### About this exercise:
Exact copy, pictures excluded: set down only the lines from the one with "Open the console settings gear" through the end of the entries, keeping both end lines.

============

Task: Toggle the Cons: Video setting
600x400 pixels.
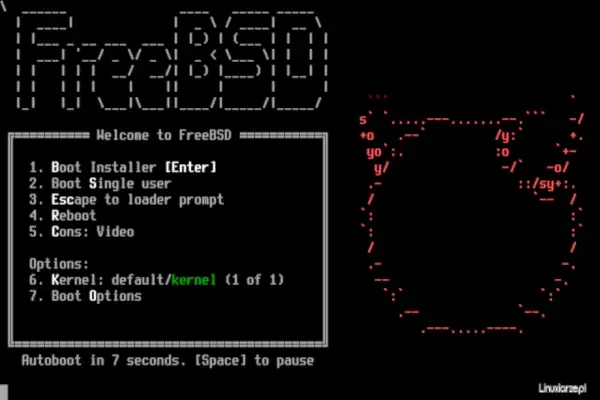Action: tap(82, 232)
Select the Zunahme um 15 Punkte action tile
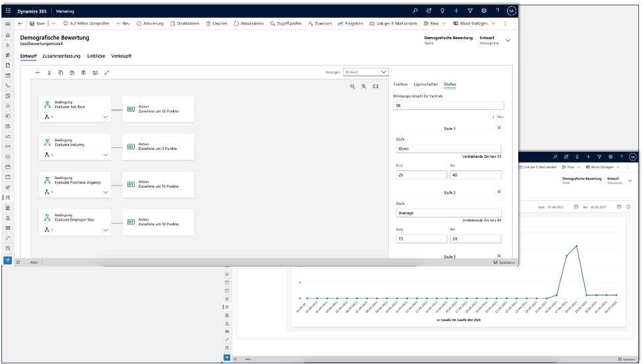This screenshot has width=643, height=364. (158, 184)
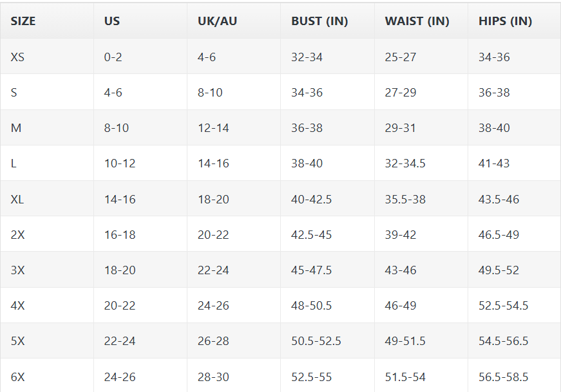
Task: Select US size 4-6 cell
Action: coord(113,93)
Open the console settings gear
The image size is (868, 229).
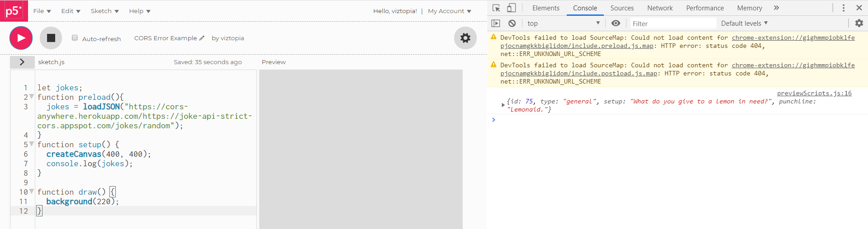[859, 23]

============

### Answer:
Open the console settings gear
The image size is (868, 229).
[859, 23]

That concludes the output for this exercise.